What is needed to tackle the euro crisis in full and regain the confidence of investors and markets?

September 20, 2012

What is needed to tackle the euro crisis in full and regain the confidence of investors and markets?

To answer any questions about the validity of the European Central Bank’s strategy requires an understanding of what the euro crisis really is — or has morphed into. What started out as a financing problem for Greek public debt has mutated several times. In fact, the term “euro crisis” has become a metaphor for several overlapping crises.

The first crisis concerns the matter of government debt at the national, regional and local levels. There is little denying that the (largely Western) age of public debt, which started with the oil shocks of the 1970s, is in its dying hours.

Whether we like it or not, whether we can even imagine it or not, the past legacy of ample debt will have to be shouldered and the debt addiction will have to be ended. That applies not just to Greece, but to European governments everywhere.

The second crisis concerns Europe’s economic potential, particularly in its Southern rim. Masked and doped by credit in previous years, the real challenge is that the region is structurally in poor economic shape, with little potential to dynamize its economies.

The third crisis is the future of the welfare states that Europe has so lavishly established over the past half-century. These now find themselves ever more squeezed just as the aging process of society truly begins to weigh in.

That leads to crisis number four: The European Union itself lacks the financial infrastructure to tackle its monetary crisis adequately and needs to invent one — all while the clock ticks.

Little wonder then, in light of all these challenges, that the euro crisis has become an existential political crisis for Europe. It requires a profound political response — which is crisis number five. The outcome of this crisis will determine the fate of the other four.

If we assess Europe’s assets in dealing with this (over)load of crises, we find that a central bank with a limited mandate is the only common institution. This means that European crisis management boils down to permanent conflict management between 17 different euro countries.

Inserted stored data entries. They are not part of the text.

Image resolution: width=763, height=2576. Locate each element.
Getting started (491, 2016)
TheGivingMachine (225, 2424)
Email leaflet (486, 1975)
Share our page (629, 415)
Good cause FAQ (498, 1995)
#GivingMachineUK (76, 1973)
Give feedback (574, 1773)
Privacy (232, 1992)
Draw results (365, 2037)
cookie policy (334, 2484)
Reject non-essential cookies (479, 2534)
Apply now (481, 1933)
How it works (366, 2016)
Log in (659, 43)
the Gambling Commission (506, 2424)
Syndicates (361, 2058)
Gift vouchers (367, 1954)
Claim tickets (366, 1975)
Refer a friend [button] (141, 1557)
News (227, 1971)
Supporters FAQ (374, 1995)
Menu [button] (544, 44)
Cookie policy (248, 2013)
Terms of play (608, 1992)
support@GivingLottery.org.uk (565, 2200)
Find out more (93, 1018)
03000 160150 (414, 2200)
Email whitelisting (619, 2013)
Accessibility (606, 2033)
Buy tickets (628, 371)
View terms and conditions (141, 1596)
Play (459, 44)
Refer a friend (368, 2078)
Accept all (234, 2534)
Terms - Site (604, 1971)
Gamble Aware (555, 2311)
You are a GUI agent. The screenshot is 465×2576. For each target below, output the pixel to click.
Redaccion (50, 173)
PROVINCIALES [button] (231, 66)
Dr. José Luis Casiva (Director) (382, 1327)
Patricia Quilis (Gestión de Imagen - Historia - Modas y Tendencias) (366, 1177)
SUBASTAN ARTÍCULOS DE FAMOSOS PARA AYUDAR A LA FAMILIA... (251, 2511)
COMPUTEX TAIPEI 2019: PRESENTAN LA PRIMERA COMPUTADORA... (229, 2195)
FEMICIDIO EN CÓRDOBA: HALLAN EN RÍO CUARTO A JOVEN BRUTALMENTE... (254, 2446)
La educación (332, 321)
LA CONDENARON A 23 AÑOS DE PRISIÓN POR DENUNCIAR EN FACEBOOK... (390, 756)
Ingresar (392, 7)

Diverging national interests sow deep mistrust between the European partners. We have all had our share of ethnic stereotyping, whether it was about lying Greeks, lazy Italians or imperial Germans.

The European machine that was invented to unite the European people is thus re-dividing them, along age-old fault lines. The euro that was supposed to hold the European project together is unraveling it from within.

And the currency that was supposed to offer the world a European alternative for the U.S. dollar is marginalizing Europe. Meanwhile, China and its renminbi are on the rise.

To be fair, the euro countries have already taken important decisions, including a common stability fund, debt restructuring for Greece and other countries, a collective pact for budgetary discipline, as well as the blueprint for a banking union that should offer European stability in case of a national banking crisis.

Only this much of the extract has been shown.